Re: What if William the Conquerer had been defeated in Hasti

Posted: Sun May 12, 2013 3:15 pm
by Hallow XIII
Most importantly, the English monarch would be Cwene Elizabeth II. Which is nice.

Re: What if William the Conquerer had been defeated in Hasti

Posted: Sun May 12, 2013 3:21 pm
by KathTheDragon
Oh yes, little/no native 'qu'! Hurrah!

Re: What if William the Conquerer had been defeated in Hasti

Posted: Tue May 14, 2013 9:52 am
by Mornche Geddick
I remember somebody writing a long passage of un-Normanised English somewhere. Has anyone else seen anything like that?

Update: I found this while I was looking for it.

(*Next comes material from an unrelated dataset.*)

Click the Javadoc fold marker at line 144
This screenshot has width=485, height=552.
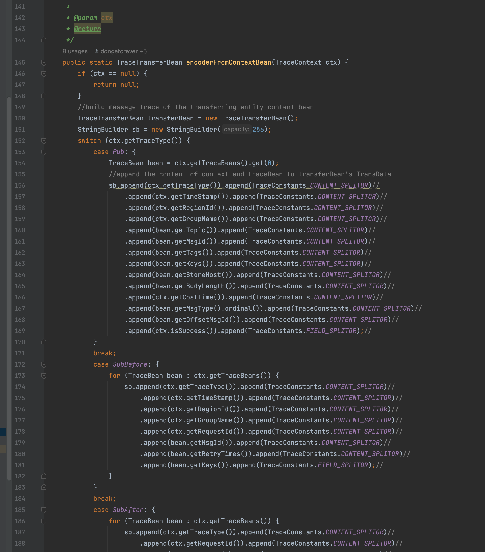click(44, 40)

Not What I wanted, but it might be useful to somebody.

Re: What if William the Conquerer had been defeated in Hasti

Posted: Tue May 14, 2013 10:12 am
by Mornche Geddick

Re: What if William the Conquerer had been defeated in Hasti

Posted: Thu May 16, 2013 6:29 am
by bulbaquil
Yes, but not exactly. A Norman defeat doesn't necessarily mean the English would be spurred towards maintaining "linguistic purity" - there would still be Greek/Latinate loanwords, just not necessarily as many, and not necessarily with the same connotations.

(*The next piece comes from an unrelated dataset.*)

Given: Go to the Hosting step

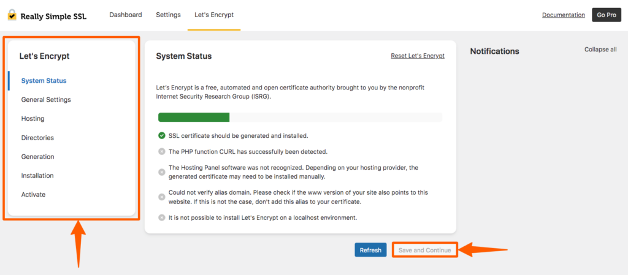Looking at the screenshot, I should [33, 119].
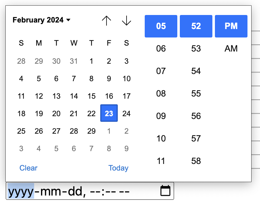Switch to AM
This screenshot has width=260, height=208.
231,48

Re: What if William the Conquerer had been defeated in Hasti

Posted: Thu May 16, 2013 10:43 am
by KathTheDragon
All it means is we never got the core vocab that we did get, plus whatever orthographical nightmares came with.

Re: What if William the Conquerer had been defeated in Hasti

Posted: Thu May 16, 2013 6:16 pm
by dhok
I suspect modern English would look and sound like a West Germanic version of the Scandinavian languages.

Perhaps another question would be what would have happened if the Danes had conquered beyond the Danelaw...would Danish be the equivalent of French in vocabulary overlay?

Re: What if William the Conquerer had been defeated in Hasti

Posted: Thu May 16, 2013 6:47 pm
by bulbaquil
KathAveara wrote:All it means is we never got the core vocab that we did get, plus whatever orthographical nightmares came with.
This is the most important part.

Re: What if William the Conquerer had been defeated in Hasti

Posted: Fri May 17, 2013 4:16 am
by Pangloss
Tolkien believed (rightly, in my meaning) that the French overwinning was a fearful goatsong for the English wordhoard.

Re: What if William the Conquerer had been defeated in Hasti

Posted: Fri May 17, 2013 10:19 am
by communistplot
FearfulJesuit wrote:I suspect modern English would look and sound like a West Germanic version of the Scandinavian languages.

Perhaps another question would be what would have happened if the Danes had conquered beyond the Danelaw...would Danish be the equivalent of French in vocabulary overlay?
Or if the Norwegians had won Stamford Bridge.